Page 20 of Fallen Empire (The Fallen Trilogy #2)

Jaxson

I wasn’t ready to leave her, but I couldn’t protect her if I stayed.

Not like this.

Not when the walls were already closing in and we hadn’t even begun to count our enemies. We had to figure out a plan. It would be a matter of days before Savannah was released, and I sure as fuck wasn’t letting that happen with the threat of Koslov looming.

He may have left the note for me before she went missing, but Nic seeing him here wasn’t just a coincidence. I hadn’t been able to shake it since she’d told me.

I pulled out my phone before the door clicked shut behind me and called the one person I knew could give me answers.

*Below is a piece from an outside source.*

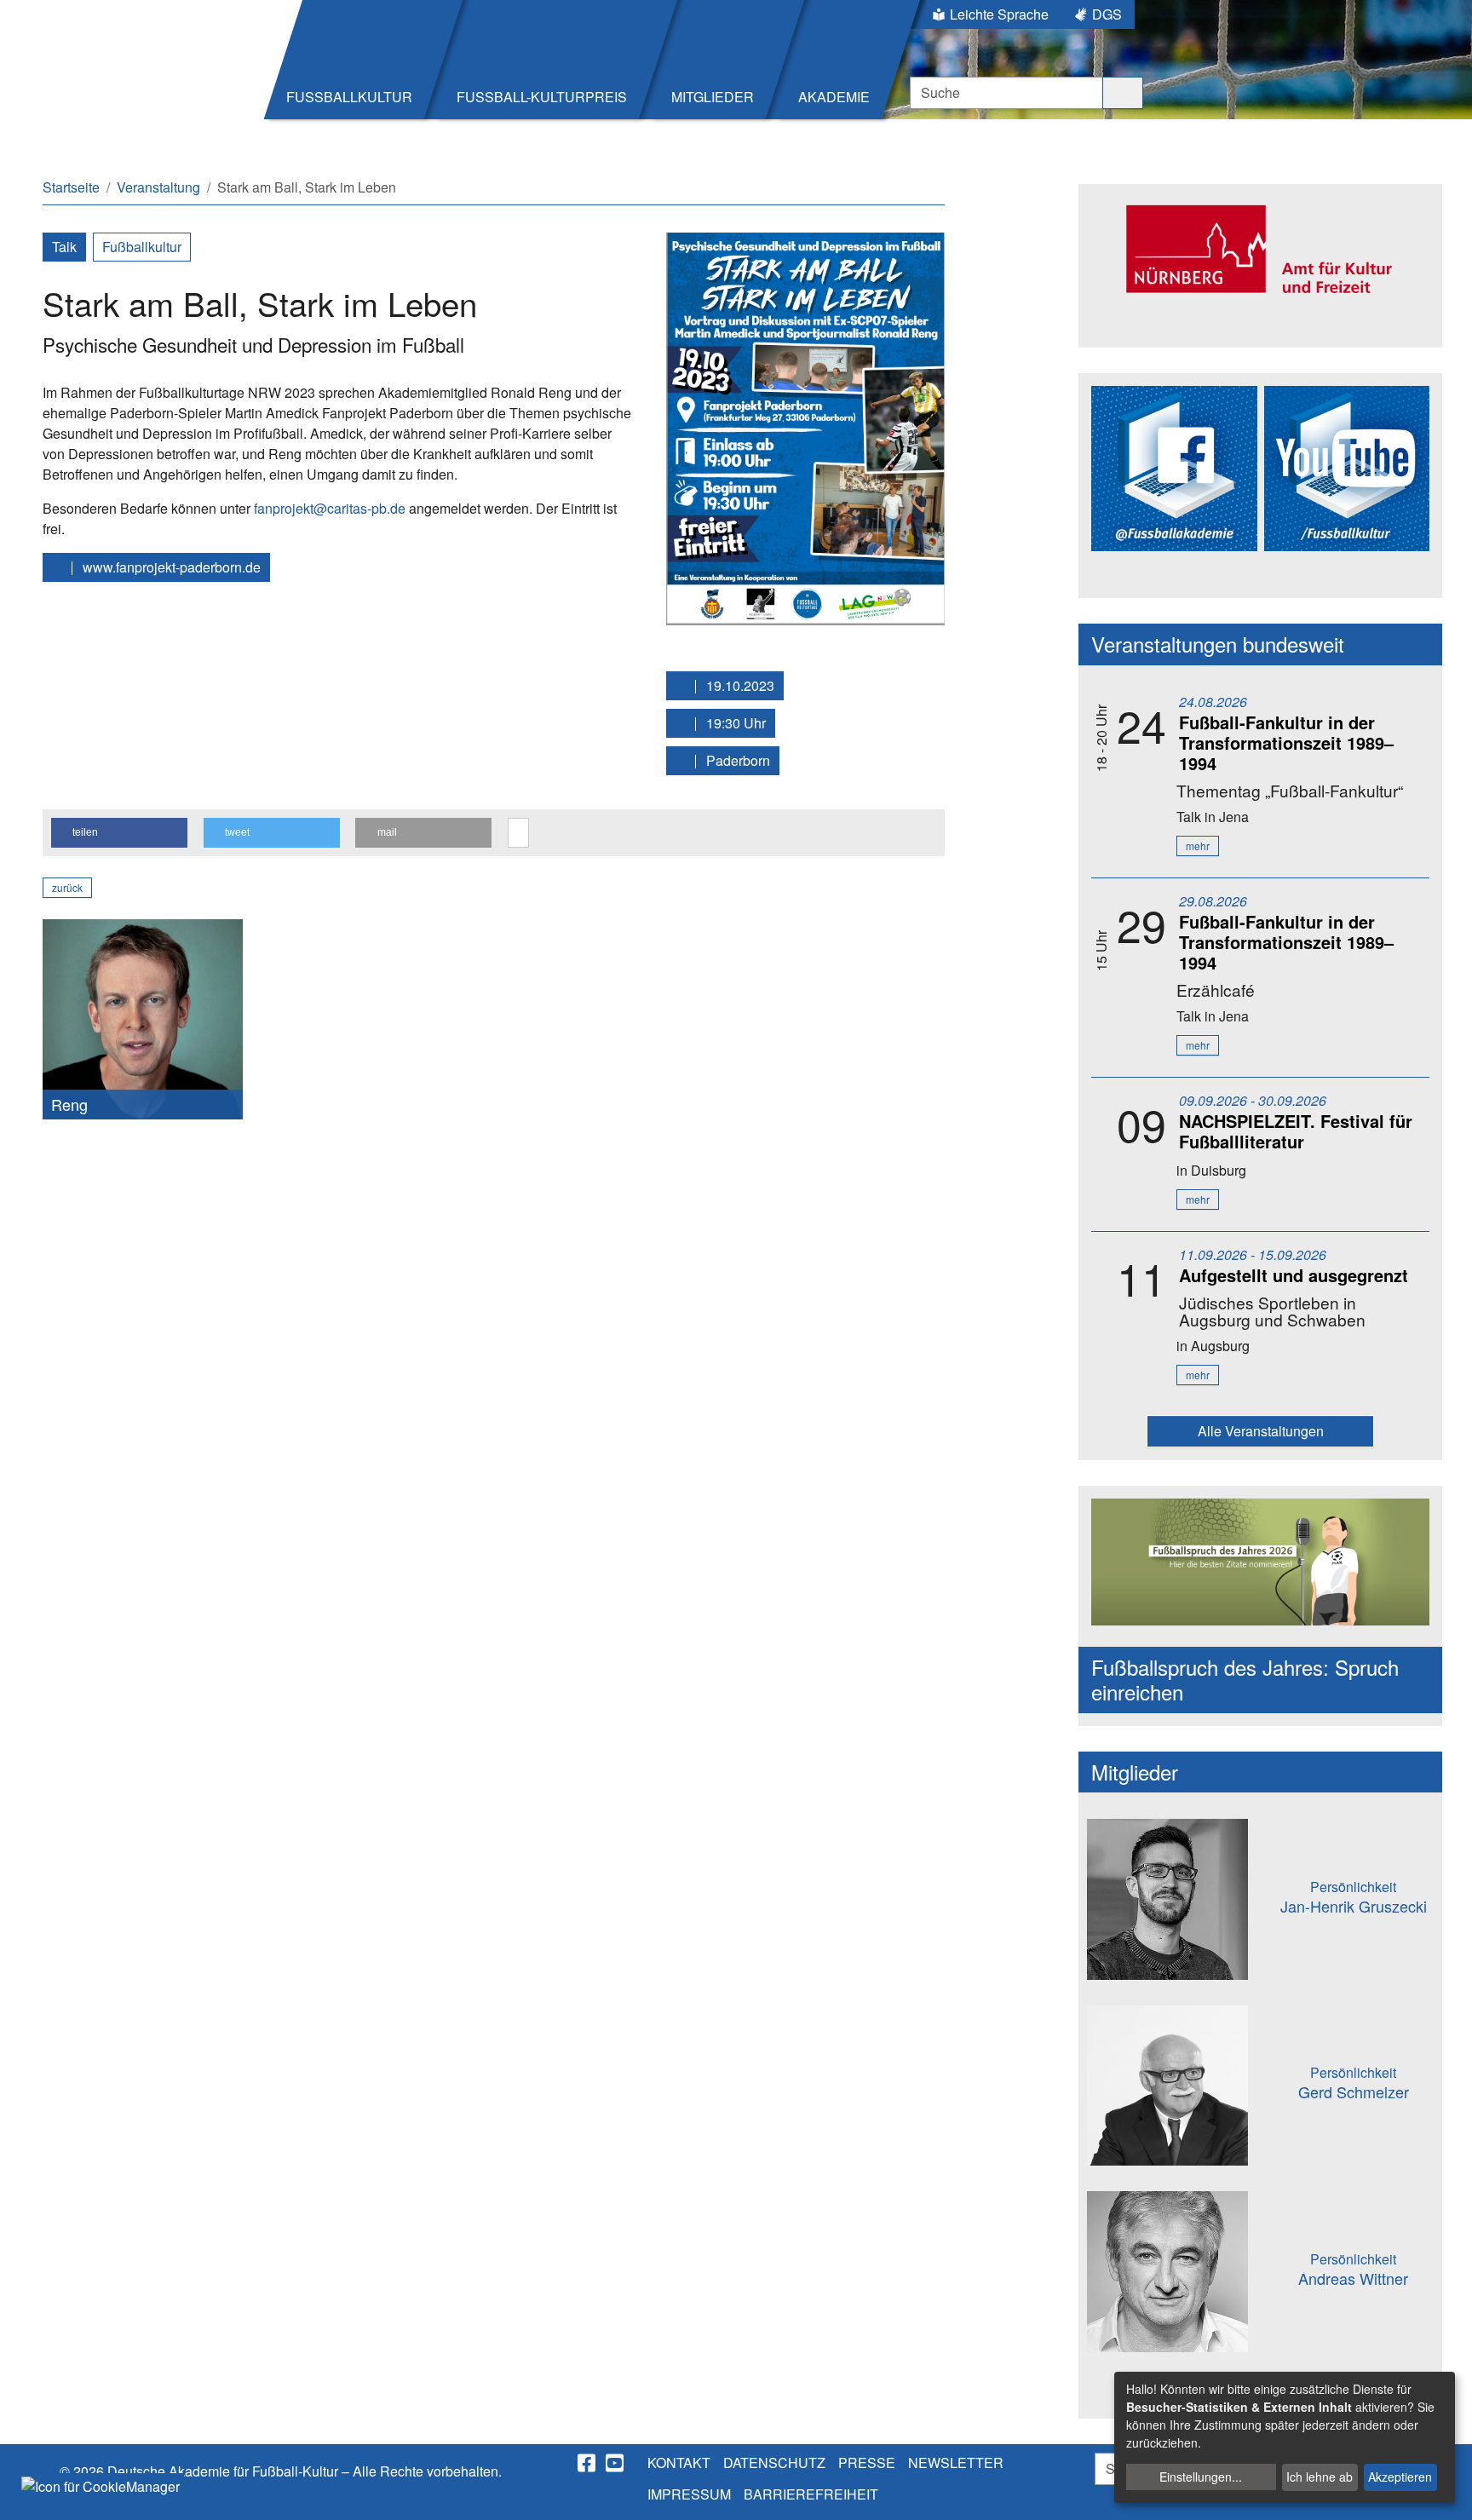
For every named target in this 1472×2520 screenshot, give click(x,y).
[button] (119, 833)
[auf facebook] (588, 2463)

Nic picked up on the second ring. “Tell me you’re not calling to check in.”

“You find anything yet?”

“Yep. I’m on my way to you now.”

“Nic—”

She cut me off. “Save it. You’ll want eyes on this.”

The line went dead.

Ben stood ahead in the hallway, posture tense but quiet. He didn’t look up when I stepped forward, just nodded once like he was waiting for me.

“Coffee?” I asked.

He kicked off the wall and led the way to the elevator.

We didn’t say anything as the elevator took us to the ground level. The silence wasn’t uncomfortable, it was practiced. Both of us had seen too much to waste energy on small talk.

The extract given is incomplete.